What you are asked to do
Copy verbatim the block of lines in the entries below whose first line contains "Quantity (72, 1102)" and whose last line contains "Privacy (74, 2269)". Leave out all other lines.

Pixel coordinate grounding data
◇ ◇ ◇

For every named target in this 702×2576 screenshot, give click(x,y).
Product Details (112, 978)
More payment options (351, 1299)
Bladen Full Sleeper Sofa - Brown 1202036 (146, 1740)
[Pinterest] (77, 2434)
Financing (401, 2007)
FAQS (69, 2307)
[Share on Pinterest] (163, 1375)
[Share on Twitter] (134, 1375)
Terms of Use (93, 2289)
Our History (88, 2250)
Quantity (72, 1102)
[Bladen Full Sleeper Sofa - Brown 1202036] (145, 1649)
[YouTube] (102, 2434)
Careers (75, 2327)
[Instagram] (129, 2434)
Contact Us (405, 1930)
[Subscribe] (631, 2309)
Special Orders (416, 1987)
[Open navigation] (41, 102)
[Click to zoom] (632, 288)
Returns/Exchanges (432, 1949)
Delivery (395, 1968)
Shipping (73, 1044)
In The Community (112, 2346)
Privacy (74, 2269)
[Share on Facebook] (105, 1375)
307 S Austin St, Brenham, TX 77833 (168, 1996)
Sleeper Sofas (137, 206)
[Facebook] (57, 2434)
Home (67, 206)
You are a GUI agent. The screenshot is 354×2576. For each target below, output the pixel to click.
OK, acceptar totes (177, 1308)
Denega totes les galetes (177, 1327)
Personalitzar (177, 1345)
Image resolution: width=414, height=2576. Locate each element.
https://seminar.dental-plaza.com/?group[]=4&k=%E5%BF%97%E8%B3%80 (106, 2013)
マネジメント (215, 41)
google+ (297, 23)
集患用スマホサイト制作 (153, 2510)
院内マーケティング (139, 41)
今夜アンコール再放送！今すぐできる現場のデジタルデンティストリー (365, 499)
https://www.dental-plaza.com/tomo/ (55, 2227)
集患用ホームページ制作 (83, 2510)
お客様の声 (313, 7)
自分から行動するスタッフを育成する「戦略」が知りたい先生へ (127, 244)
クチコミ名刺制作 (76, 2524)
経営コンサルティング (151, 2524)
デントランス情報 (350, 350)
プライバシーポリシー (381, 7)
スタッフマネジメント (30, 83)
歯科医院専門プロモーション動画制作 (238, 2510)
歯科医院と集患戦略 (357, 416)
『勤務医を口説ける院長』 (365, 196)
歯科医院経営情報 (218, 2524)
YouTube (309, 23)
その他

◇ ◇ ◇

Solution to this exercise
Quantity (72, 1102)
[Bladen Full Sleeper Sofa - Brown 1202036] (145, 1649)
[YouTube] (102, 2434)
Careers (75, 2327)
[Instagram] (129, 2434)
Contact Us (405, 1930)
[Subscribe] (631, 2309)
Special Orders (416, 1987)
[Open navigation] (41, 102)
[Click to zoom] (632, 288)
Returns/Exchanges (432, 1949)
Delivery (395, 1968)
Shipping (73, 1044)
In The Community (112, 2346)
Privacy (74, 2269)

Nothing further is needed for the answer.